Your education outside the classroom is just as important as the learning that takes place inside the classroom.
In addition to exploring on-campus research opportunities, we encourage you to seek out internships and part-time jobs that will give you a competitive edge as a job candidate or applicant to a graduate program. Internships vary and may be for credit, for pay, or a combination of both. Your biology advisor, the main biology office, and the Center for Career Development are excellent sources of information and you are encouraged to contact them and discuss your interests and options.
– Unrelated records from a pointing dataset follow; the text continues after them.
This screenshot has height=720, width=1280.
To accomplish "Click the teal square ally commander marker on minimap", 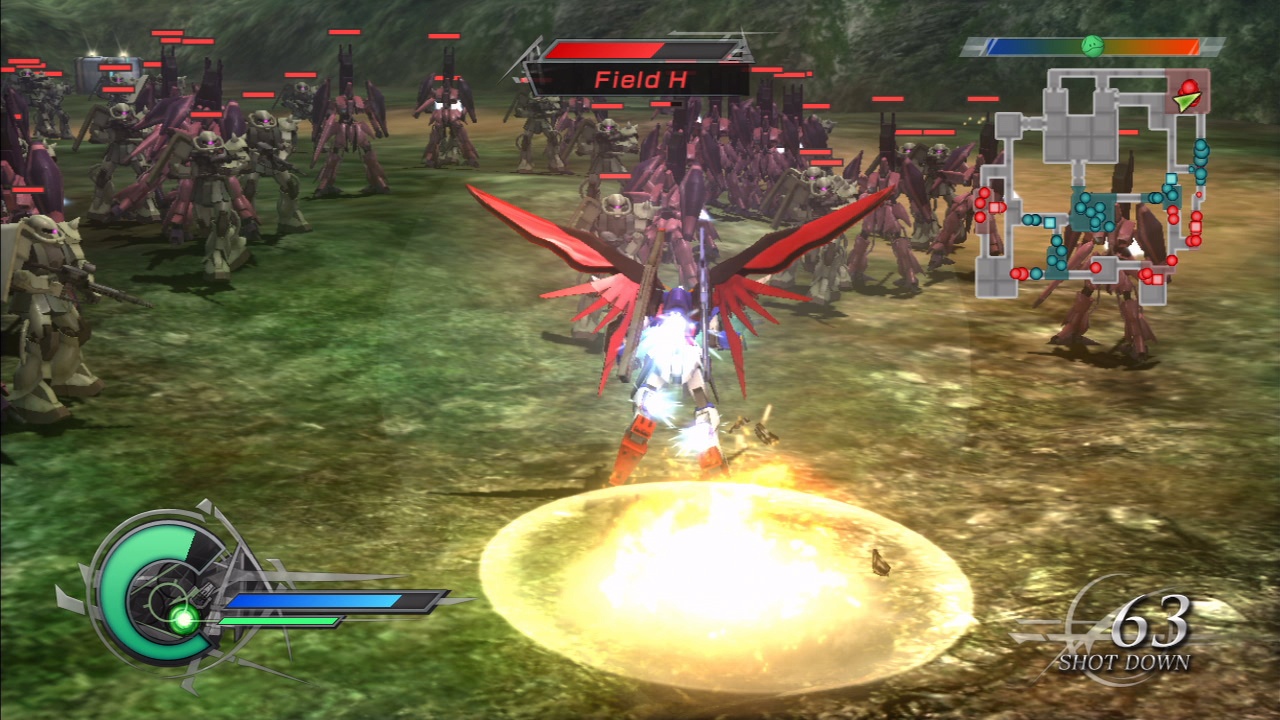I will [x=1048, y=223].
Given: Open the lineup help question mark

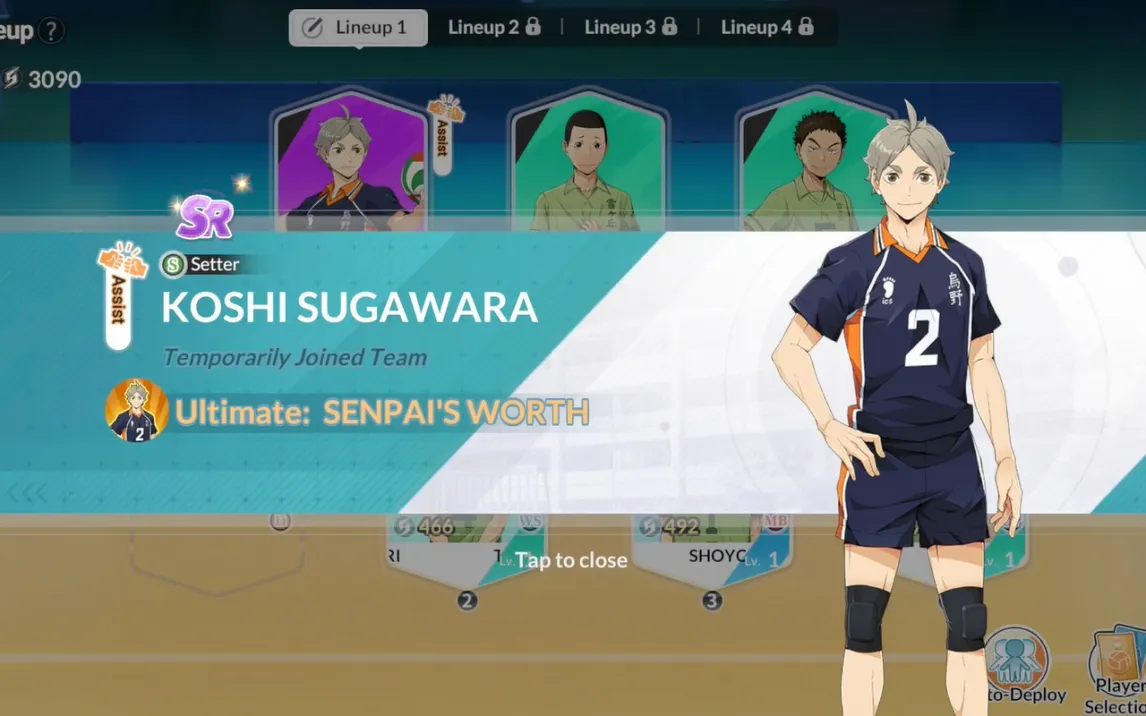Looking at the screenshot, I should click(x=50, y=31).
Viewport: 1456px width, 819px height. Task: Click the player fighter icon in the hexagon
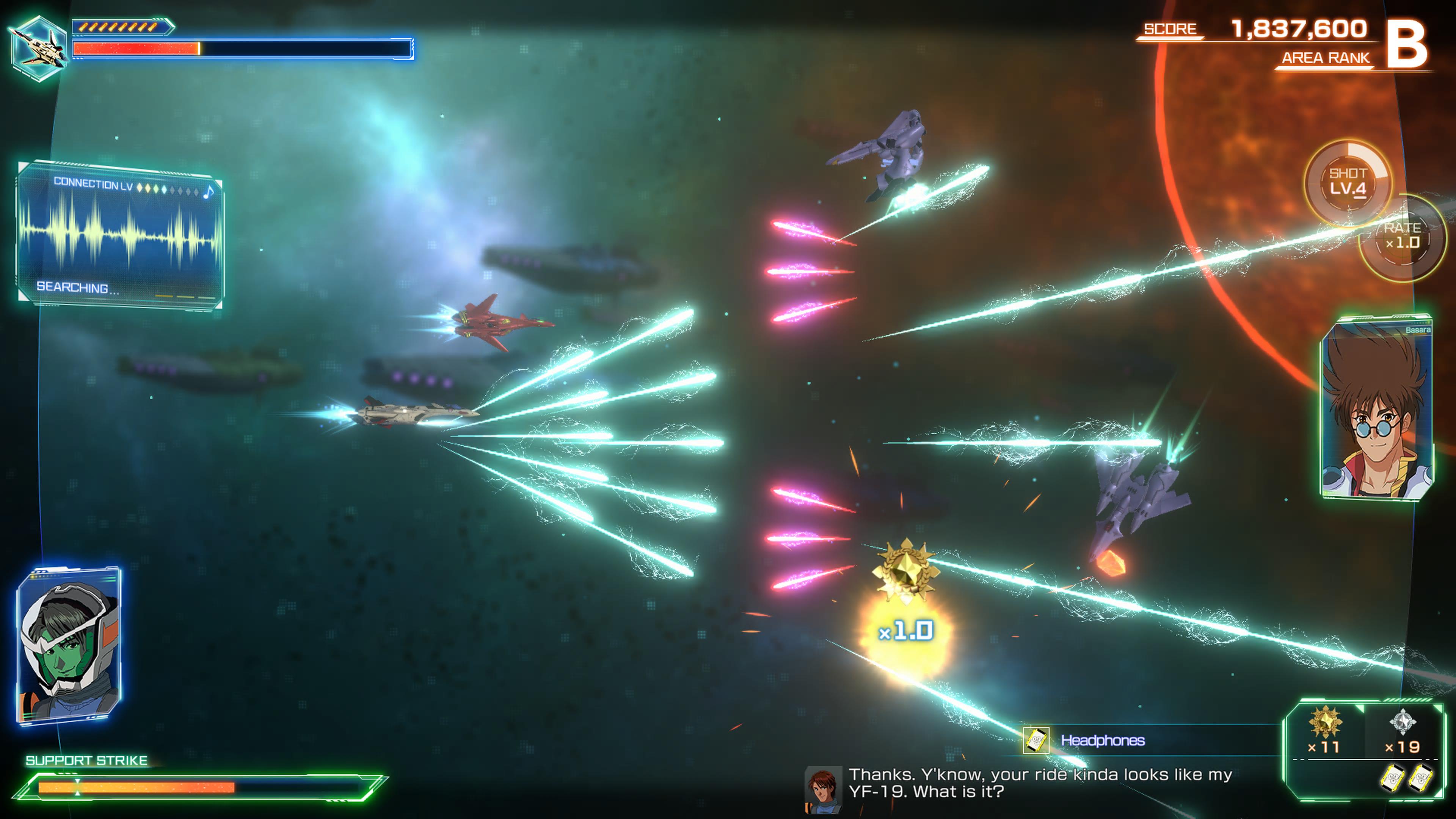38,47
You can also join one of several student organizations to gain leadership experience, make new friends, and build a network of people with similar interests. The Center for Student Involvement lists the 300+ UWM student organizations. The following organizations are very popular with our majors:
- American Society of Microbiology, Student Chapter
- American Medical Student Association
- Conservation Club
- Pre-Dental Club
- Pre-Physician Assistant Association
- Pre-Optometry Club
- Pre-Veterinarian Club
What about after college?
We are often asked what types of jobs our alumni get after graduation. The answer is every type of job imaginable. Some have pursued a graduate or professional degree and are working as researchers, scientists, doctors, pharmacists, marine biologists, and genetic counselors.
Many of our alumni with a BS degree in Biological Sciences or Microbiology have jobs as crime scene investigation, forestry and park service, hands-on laboratory work, sustainability programming, botany, wildlife management, healthcare support, food safety, public health, and much more. Others apply their bachelor’s degrees in settings that you may not have thought of: manufacturing research and development, consumer product development including food and beverage, medical illustration and science writing, and national security.